On est jamais trop prudent.

- Question : "Comment jugez-vous l’action du gouvernement face à la menace terroriste ?". 65% jugent cette action adéquate.

C’est rassurant.

- Question : "Pensez-vous que le gouvernement, en matière de terrorisme, a raison d’informer les Français de ses inquiétudes ?". 76% des sondés acquiescent.

C’est tellement mieux d’être informé.

Le reste du sondage est à l’avenant, confortant l’option sécuritaire de Nicolas Sarkozy et de son ministre de l’intérieur. Les sondés ne sont pas tout à fait dupes, exprimant un "avec moi ça ne prend pas", forme de "scepticisme et de cynisme des classes populaires" [1], puisque cette stratégie est aussi perçue comme "électoraliste" (61%) ou destinée à faire oublier l’affaire Woerth. Les possibilités de réponse soumises aux sondés permettent cependant au chef de l’Etat de retrouver des chiffres favorables, 58% estimant que ce dernier "a eu raison de montrer de la fermeté à propos de la sécurité" (la mollesse en la matière aurait-elle été applaudie ?) ou 43% de "s’intéresser à la déchéance de la nationalité" ("s’intéresser" ? Pourquoi pas ?).
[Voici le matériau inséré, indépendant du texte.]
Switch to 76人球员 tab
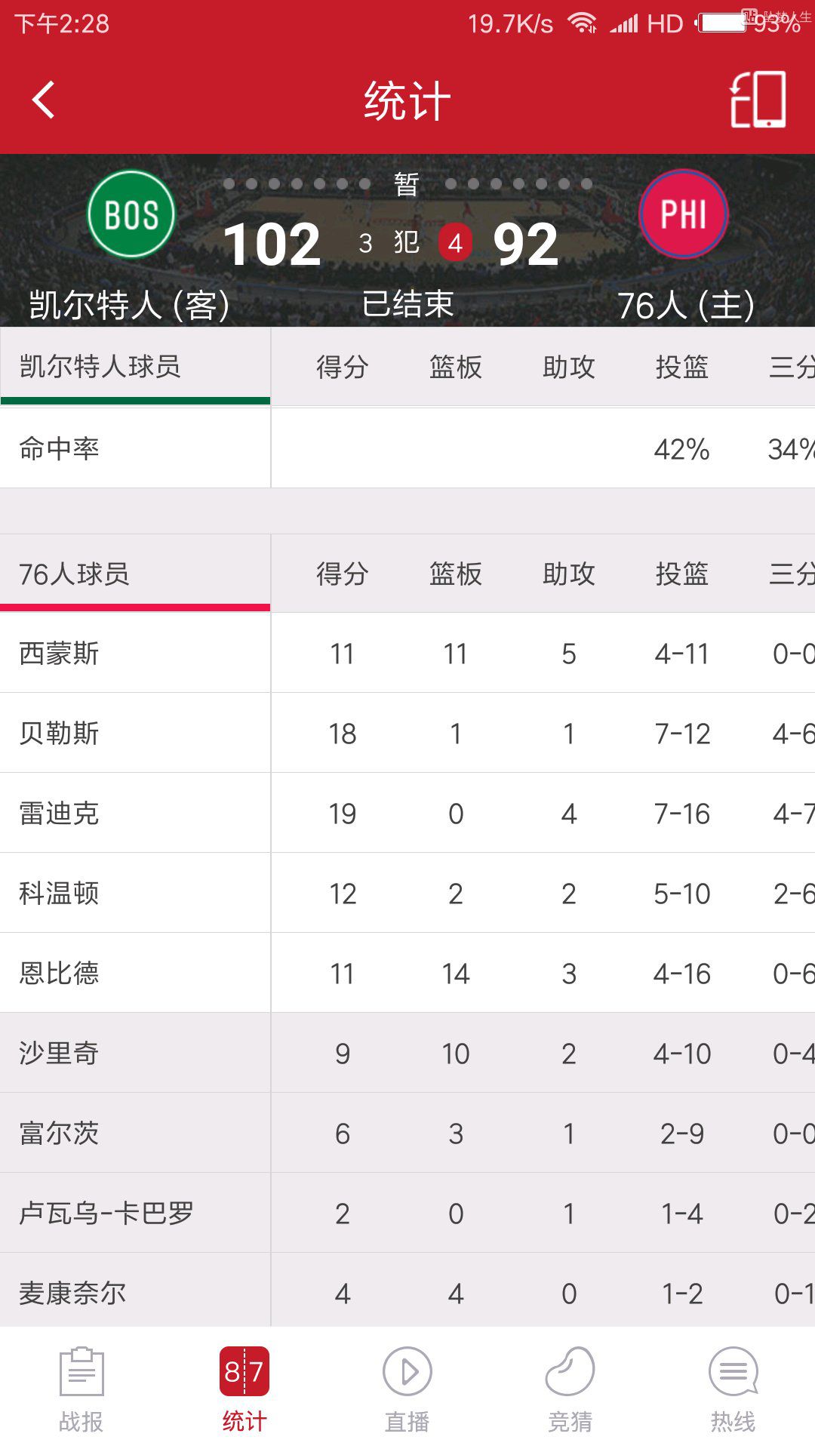 click(x=135, y=574)
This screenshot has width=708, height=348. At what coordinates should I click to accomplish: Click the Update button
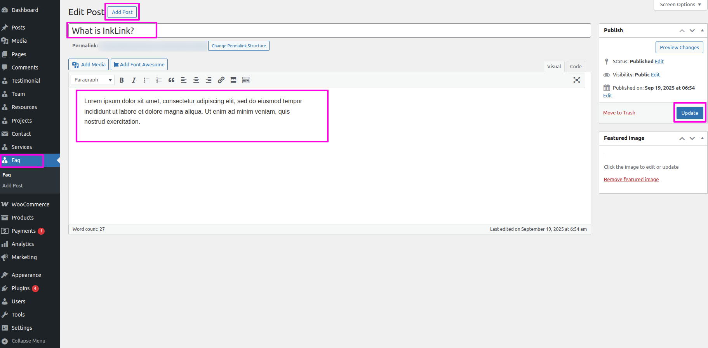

Comme la fiche technique de l’ « étude » mentionne comme commanditaires 20minutes et France-Info, reste le sondeur : Obea-Infraforces, importante société de conseils en communication, marketing, publicité, et ressources humaines, cotée en bourse, également prestataire en formation professionnelle et gestionnaire d’un réseau d’écoles privées. On comprend mieux la teneur et les résultats de ce push poll en osmose avec le pouvoir politique. On peut aussi s’interroger sur les liens noués par certains medias, ici un quotidien privé et une radio publique, avec ce type d’entreprise et la nature du travail journalistique qui en découle. Question : les publi-rédacteurs sont-ils (encore) des journalistes ? On peut se le demander. Nous savons par contre que les entreprises commerciales investissent de plus en plus dans la fabrique de l’opinion.


[1Cf. Richard Hoggart, La culture du pauvre, Paris, Editions de Minuit, 1970, pp. 327 et suiv.